§ **PROBLEM STATEMENT**
If a line in the data below includes the string "with", please return a copy of it.

§ **MATERIAL SHOWN**

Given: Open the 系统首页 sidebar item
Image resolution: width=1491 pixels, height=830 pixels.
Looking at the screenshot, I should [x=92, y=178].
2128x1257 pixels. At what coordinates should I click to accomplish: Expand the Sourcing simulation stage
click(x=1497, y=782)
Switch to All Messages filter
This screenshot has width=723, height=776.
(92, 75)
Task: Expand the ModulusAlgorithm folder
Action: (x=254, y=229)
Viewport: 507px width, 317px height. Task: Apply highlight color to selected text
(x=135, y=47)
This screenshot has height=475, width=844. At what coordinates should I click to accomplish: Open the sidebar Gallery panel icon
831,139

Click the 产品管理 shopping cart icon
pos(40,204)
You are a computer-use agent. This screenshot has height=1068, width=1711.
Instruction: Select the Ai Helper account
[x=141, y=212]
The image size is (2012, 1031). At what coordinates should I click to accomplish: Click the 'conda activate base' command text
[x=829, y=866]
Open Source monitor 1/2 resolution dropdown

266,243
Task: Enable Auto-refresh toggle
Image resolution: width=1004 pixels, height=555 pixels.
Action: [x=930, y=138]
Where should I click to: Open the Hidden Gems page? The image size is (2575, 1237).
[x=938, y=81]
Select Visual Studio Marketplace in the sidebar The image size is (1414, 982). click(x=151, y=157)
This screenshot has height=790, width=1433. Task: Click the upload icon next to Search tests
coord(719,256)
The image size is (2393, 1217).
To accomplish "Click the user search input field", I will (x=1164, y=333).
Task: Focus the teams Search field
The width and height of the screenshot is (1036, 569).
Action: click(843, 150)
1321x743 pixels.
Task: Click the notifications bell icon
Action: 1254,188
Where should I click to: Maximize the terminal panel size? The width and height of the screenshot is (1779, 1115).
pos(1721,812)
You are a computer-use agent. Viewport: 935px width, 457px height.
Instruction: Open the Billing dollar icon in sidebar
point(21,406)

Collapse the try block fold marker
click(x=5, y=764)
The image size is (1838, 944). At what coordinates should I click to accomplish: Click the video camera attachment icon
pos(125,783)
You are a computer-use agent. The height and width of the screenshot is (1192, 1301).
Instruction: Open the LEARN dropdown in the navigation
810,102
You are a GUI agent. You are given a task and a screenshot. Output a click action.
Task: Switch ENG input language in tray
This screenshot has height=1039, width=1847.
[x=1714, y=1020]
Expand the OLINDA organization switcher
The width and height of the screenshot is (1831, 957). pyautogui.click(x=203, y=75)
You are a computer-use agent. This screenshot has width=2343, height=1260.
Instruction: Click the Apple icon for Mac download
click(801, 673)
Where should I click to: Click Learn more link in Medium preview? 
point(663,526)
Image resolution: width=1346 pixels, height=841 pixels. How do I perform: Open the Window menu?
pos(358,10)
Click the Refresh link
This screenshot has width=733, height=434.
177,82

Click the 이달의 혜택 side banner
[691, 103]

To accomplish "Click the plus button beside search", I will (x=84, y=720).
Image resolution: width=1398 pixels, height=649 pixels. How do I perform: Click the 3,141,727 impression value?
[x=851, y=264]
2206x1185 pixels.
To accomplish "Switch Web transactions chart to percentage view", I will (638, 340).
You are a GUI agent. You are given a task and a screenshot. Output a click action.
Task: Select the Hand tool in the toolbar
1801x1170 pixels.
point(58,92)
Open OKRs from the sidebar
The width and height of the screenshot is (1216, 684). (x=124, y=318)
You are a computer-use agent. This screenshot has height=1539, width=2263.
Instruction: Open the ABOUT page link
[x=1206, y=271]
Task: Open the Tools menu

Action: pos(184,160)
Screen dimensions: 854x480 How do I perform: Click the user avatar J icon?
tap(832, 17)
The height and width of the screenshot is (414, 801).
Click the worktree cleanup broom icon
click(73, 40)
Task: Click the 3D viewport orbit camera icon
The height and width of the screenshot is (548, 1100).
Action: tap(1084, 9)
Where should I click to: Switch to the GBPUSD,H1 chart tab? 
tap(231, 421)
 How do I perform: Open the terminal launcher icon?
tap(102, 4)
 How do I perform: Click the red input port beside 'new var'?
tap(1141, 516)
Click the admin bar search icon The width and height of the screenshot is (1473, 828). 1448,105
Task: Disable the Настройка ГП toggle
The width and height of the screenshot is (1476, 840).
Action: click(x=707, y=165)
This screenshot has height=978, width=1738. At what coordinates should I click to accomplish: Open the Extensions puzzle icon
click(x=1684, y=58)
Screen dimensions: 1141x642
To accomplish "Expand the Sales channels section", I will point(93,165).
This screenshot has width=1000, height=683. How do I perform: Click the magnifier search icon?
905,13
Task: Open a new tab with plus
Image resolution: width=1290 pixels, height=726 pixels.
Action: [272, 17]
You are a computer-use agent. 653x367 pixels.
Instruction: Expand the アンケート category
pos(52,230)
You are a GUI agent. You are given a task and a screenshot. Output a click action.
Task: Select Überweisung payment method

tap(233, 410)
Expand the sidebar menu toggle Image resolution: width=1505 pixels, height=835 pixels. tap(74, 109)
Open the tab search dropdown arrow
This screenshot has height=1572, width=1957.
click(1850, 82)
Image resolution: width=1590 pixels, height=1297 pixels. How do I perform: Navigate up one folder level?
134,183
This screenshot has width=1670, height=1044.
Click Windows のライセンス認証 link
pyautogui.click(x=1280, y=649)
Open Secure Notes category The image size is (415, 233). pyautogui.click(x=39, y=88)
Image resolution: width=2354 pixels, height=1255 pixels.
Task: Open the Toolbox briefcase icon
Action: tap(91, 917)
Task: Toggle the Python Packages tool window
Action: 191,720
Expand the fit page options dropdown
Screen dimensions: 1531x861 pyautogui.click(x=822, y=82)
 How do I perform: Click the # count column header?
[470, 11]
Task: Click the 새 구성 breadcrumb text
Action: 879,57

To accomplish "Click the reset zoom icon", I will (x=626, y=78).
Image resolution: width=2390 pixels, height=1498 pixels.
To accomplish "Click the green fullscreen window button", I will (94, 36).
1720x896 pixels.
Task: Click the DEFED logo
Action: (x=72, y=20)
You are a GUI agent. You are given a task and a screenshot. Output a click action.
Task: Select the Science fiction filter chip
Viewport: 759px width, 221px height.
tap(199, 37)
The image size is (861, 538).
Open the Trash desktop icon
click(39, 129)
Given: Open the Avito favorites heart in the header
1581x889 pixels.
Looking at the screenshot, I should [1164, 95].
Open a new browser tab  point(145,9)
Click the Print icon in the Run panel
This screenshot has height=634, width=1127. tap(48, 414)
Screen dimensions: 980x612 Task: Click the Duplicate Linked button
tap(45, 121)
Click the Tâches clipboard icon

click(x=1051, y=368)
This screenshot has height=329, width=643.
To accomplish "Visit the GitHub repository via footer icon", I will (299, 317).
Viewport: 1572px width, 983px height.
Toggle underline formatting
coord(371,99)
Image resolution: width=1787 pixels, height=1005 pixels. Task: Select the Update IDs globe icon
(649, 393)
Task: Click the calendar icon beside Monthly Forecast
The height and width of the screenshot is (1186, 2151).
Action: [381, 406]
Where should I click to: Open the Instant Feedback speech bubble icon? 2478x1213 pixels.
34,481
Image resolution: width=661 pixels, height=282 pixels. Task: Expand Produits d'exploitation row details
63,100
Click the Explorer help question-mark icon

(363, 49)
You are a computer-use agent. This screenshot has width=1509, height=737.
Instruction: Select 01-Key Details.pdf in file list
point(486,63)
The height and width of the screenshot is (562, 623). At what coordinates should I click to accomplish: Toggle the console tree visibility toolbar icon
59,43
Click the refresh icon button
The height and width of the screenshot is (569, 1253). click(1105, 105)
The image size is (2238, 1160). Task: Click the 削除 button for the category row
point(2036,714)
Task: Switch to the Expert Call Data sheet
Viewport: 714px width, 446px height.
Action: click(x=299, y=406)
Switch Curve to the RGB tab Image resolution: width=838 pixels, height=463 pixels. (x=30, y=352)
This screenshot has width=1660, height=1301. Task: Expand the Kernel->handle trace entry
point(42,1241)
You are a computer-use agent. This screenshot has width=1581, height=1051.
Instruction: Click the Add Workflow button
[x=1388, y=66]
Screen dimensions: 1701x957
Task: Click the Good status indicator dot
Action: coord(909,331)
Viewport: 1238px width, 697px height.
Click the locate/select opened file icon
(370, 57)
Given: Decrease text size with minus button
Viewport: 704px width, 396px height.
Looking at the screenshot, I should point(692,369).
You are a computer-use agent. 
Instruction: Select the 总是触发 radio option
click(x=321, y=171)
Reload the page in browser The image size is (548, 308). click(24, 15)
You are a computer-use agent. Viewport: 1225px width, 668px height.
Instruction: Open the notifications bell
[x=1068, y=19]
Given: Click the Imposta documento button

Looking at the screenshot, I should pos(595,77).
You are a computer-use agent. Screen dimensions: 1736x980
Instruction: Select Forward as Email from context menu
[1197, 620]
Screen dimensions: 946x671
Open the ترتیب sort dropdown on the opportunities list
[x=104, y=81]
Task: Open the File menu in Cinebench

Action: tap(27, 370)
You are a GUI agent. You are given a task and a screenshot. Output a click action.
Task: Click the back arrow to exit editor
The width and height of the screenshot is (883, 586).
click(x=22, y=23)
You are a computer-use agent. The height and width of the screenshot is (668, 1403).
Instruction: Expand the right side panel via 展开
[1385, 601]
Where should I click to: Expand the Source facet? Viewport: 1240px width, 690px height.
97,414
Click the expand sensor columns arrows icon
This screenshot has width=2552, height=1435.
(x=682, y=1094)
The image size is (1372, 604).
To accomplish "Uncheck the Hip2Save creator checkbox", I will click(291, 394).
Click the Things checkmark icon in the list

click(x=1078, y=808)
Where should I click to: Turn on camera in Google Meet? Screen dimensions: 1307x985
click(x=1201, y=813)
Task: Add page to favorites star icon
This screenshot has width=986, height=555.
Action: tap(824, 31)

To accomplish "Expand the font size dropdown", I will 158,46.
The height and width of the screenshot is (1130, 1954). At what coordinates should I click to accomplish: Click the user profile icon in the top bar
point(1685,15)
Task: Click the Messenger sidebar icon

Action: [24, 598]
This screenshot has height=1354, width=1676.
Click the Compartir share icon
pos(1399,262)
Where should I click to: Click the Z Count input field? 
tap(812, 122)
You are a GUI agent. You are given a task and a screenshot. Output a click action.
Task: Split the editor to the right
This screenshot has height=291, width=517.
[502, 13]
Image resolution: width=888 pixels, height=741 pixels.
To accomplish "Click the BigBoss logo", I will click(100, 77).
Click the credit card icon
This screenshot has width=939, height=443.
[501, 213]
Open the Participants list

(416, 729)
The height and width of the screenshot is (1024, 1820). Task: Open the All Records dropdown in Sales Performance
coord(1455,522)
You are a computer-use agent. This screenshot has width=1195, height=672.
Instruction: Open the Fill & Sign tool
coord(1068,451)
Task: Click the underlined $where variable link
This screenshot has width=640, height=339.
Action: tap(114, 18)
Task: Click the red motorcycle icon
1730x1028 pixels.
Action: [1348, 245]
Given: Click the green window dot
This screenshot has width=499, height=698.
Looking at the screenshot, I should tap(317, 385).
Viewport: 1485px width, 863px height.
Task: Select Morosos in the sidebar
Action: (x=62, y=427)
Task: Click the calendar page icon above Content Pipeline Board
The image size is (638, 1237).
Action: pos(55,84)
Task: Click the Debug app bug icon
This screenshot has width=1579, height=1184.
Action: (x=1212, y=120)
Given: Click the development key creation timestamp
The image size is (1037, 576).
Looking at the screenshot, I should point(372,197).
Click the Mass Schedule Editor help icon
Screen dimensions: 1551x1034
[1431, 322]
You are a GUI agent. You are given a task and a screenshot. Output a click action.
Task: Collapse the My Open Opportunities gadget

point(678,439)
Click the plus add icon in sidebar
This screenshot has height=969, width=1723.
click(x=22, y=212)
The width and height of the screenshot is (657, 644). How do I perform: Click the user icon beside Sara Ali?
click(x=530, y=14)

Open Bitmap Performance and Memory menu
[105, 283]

§ **RESULT BELOW**
Task: Open a new tab with plus
Given: Decrease text size with minus button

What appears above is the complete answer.